Non-Destructive Prediction of Transcriptomes from Single-Cell Raman Microscopy

Abstract

Raman micro-spectroscopy is a non-destructive imaging technique that can potentially monitor whole-cell molecular compositions in vivo. However, due to the complex molecular compositions of cells, it remains unknown whether cellular Raman spectra permit comprehensive quantification of biomolecules in a useful fashion. To test this, we compared fingerprint Raman spectra in the 700-1800 cm−1 fingerprint region with concurrently measured RNA-seq transcriptomic data of Schizosaccharomyces pombe and Escherichia coli grown under a variety of culture conditions aimed at activating different portions of the transcriptome. Using partial least squares regression and machine learning algorithms, we find that most of the variance of transcriptomes can be represented by a small set of eigenvectors, and linearly linked with the changes of Raman spectra.
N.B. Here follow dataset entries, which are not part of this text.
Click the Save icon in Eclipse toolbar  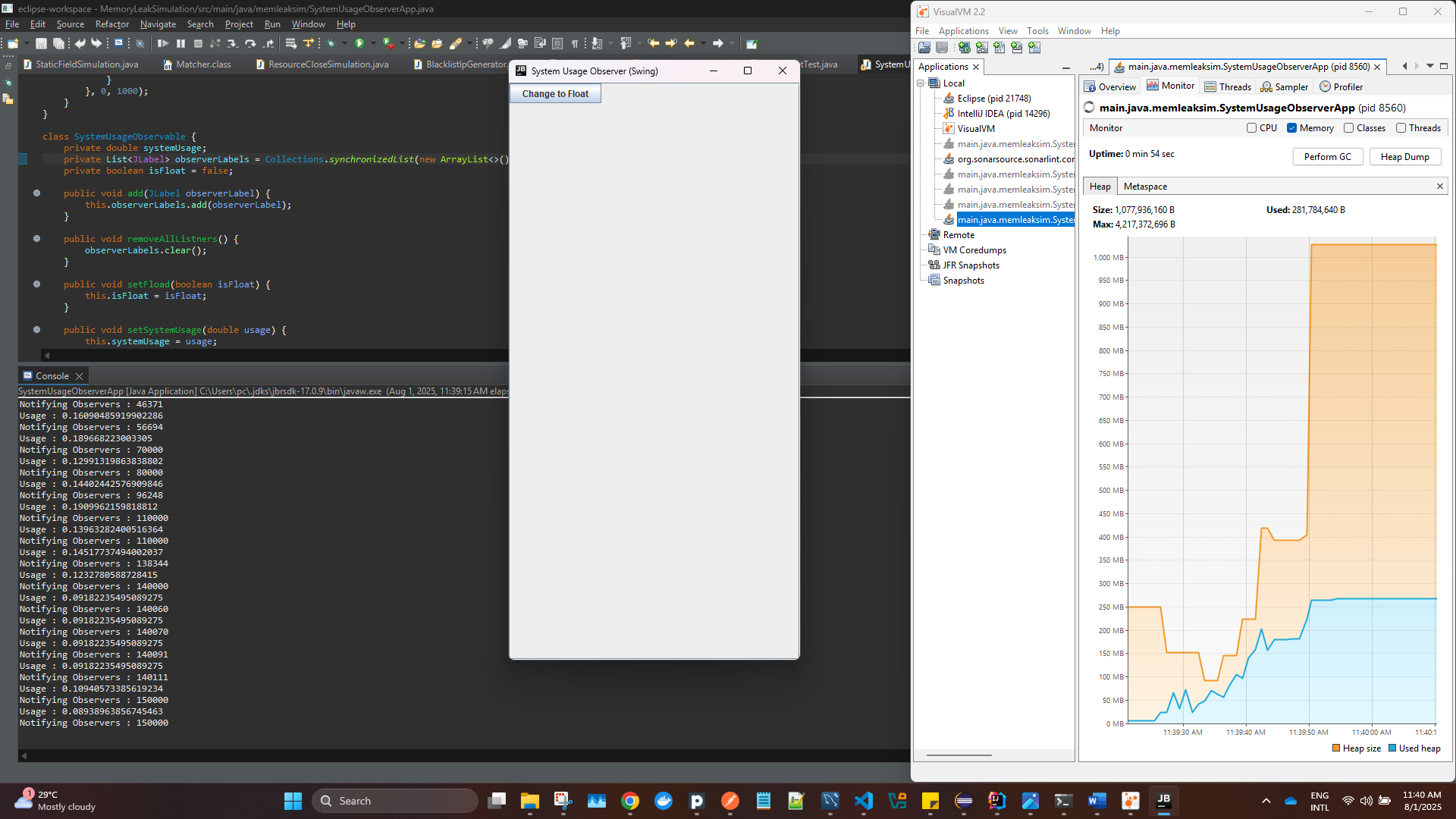[41, 44]
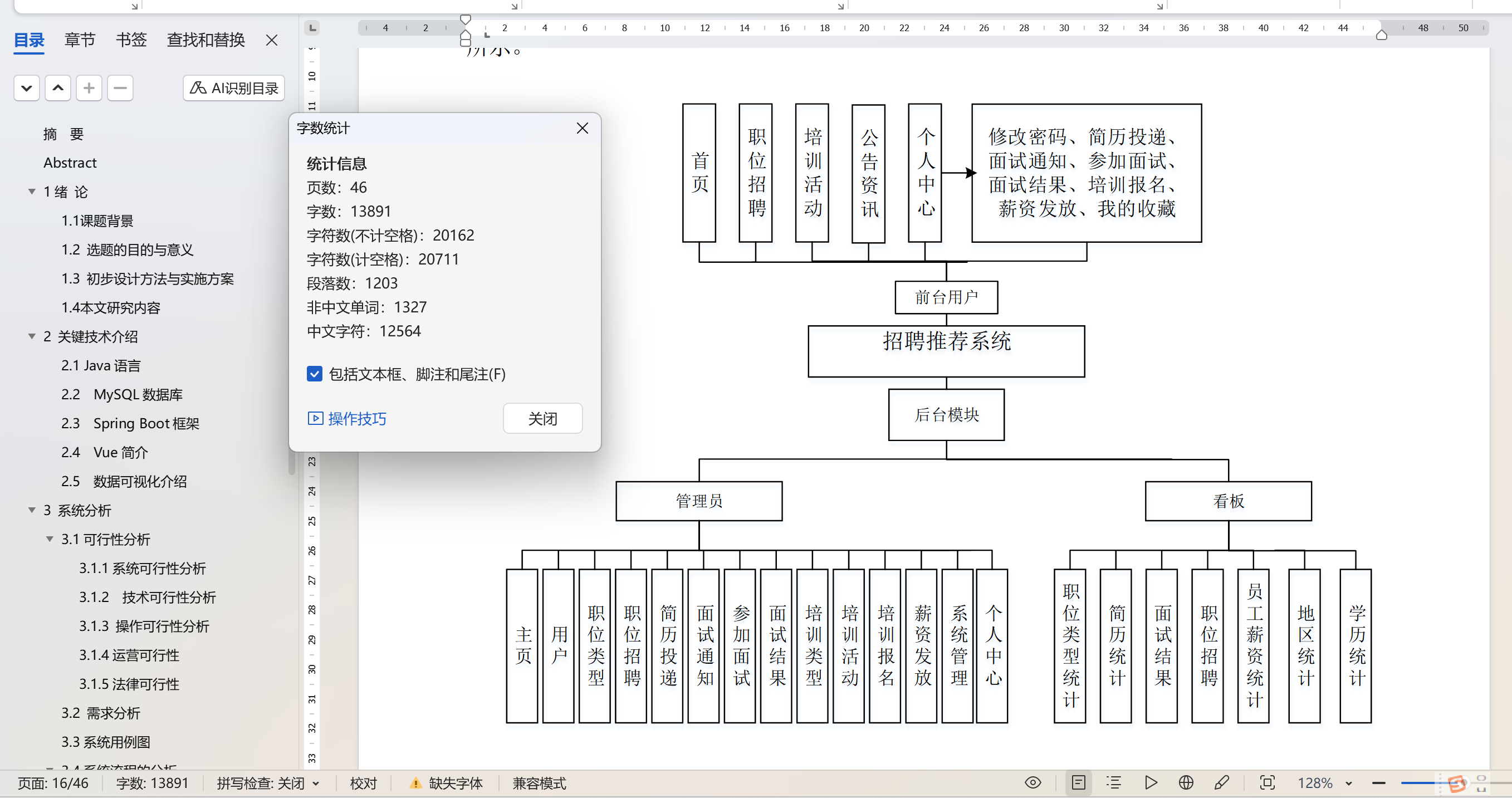Open web layout globe icon

click(x=1186, y=783)
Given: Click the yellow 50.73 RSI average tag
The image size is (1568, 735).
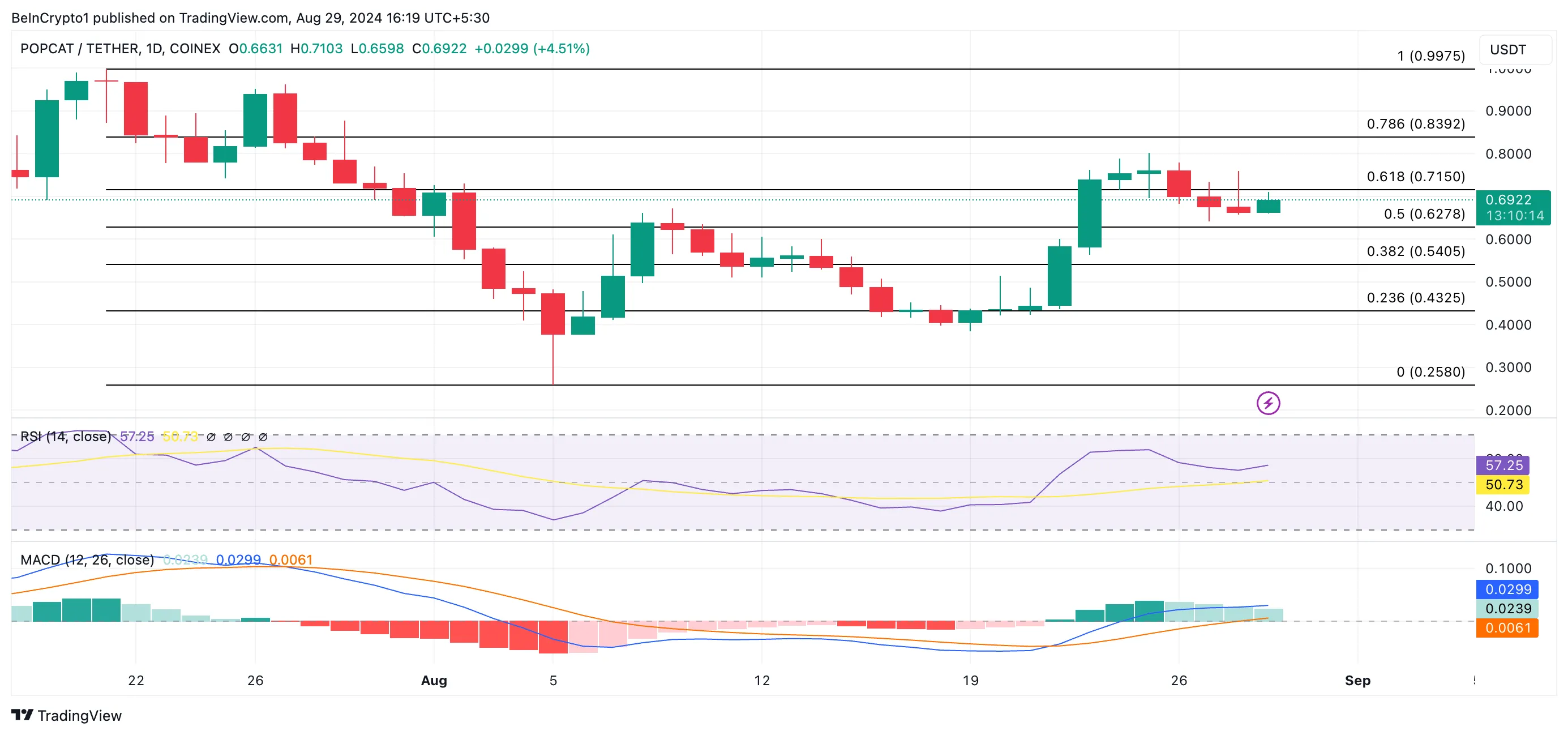Looking at the screenshot, I should [1502, 485].
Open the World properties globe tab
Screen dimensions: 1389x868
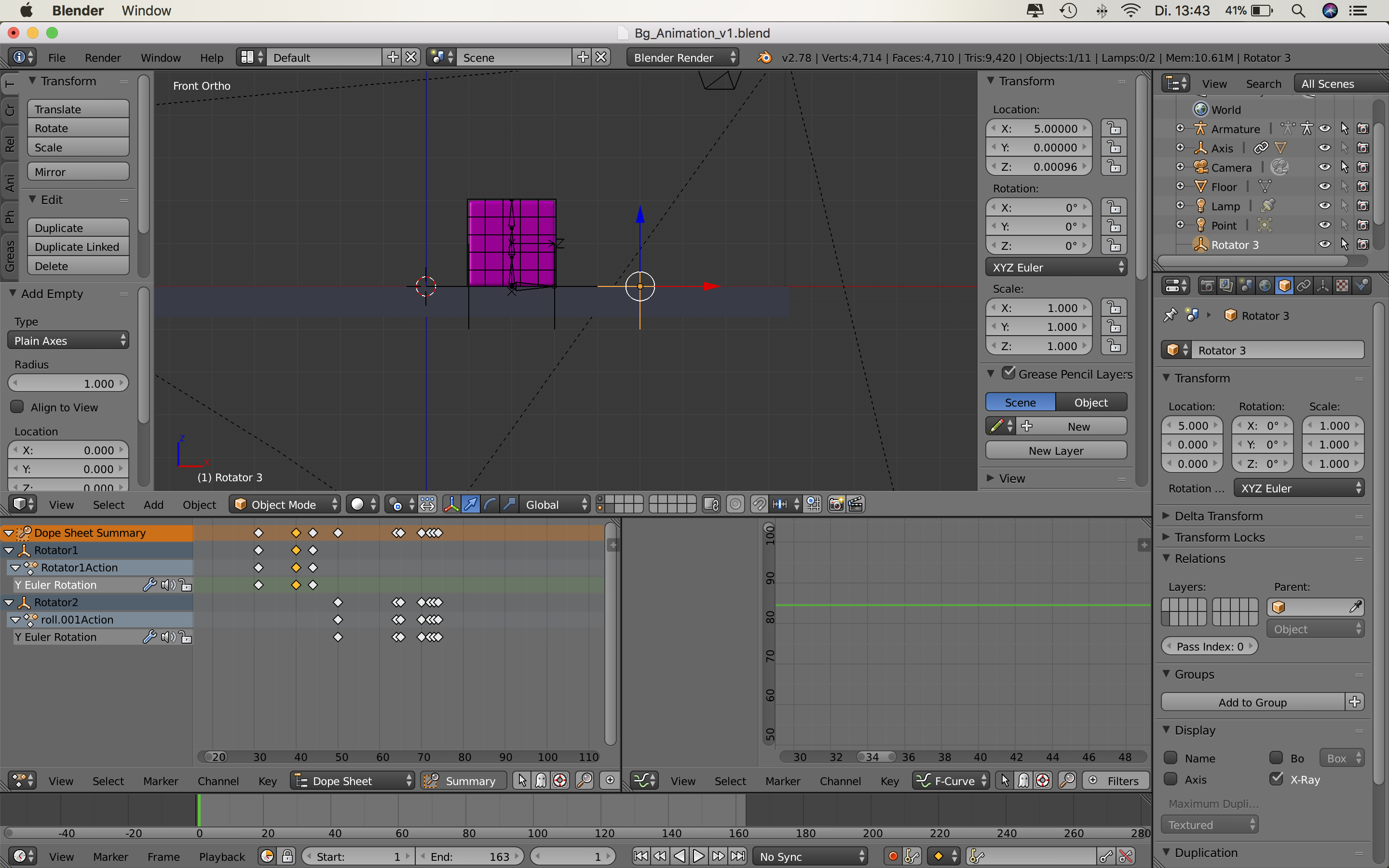(1265, 285)
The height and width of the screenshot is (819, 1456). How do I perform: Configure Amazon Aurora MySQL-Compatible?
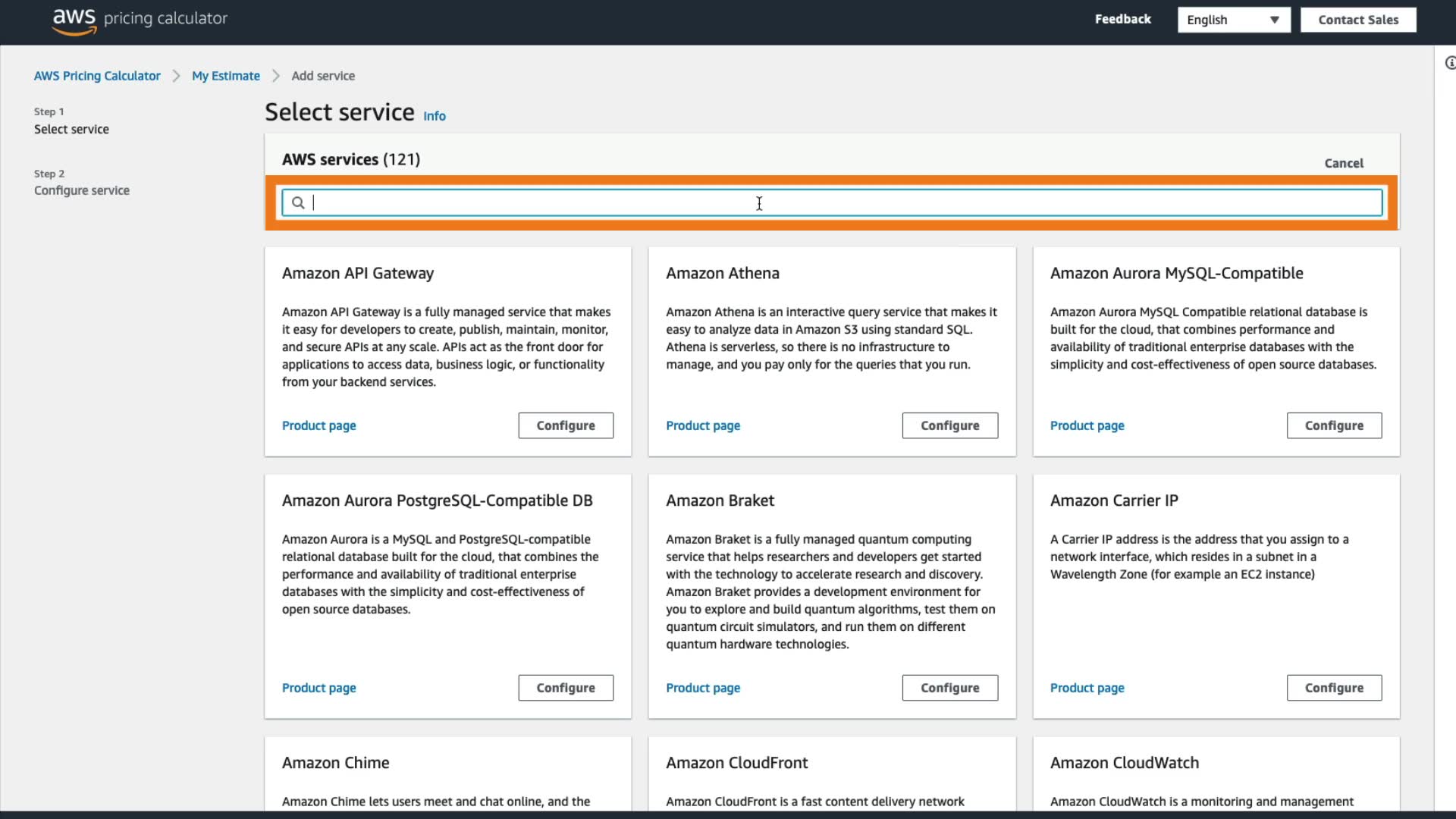point(1333,425)
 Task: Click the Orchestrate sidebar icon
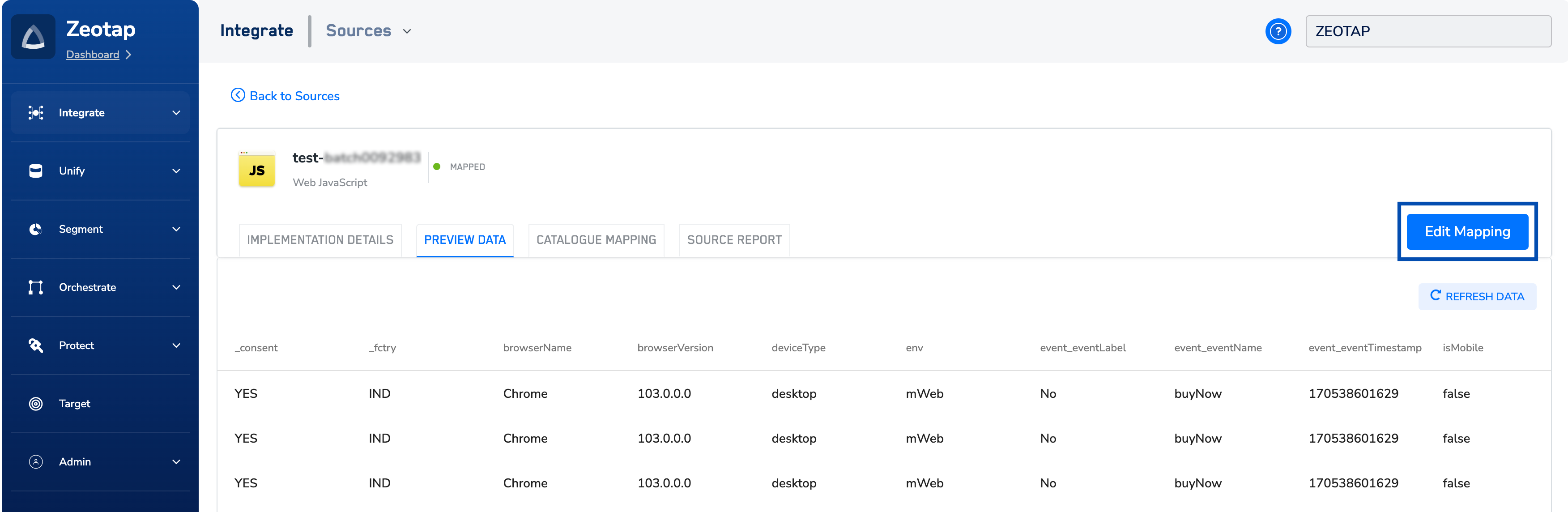36,287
The estimated transformation parameters, and low-dimensionality of transcriptomes, allowed us to predict reliably the expression profiles of thousands of transcripts from Raman spectra. Interestingly, in S. pombe, ncRNAs contributed to the Raman-transcriptome linearity more significantly than mRNAs, which supports their role in coordinating cellular molecular compositions. These results show that whole-cell Raman spectra can unravel cellular omics information in a non-destructive manner, and opens the possibility of conducting live-cell omics.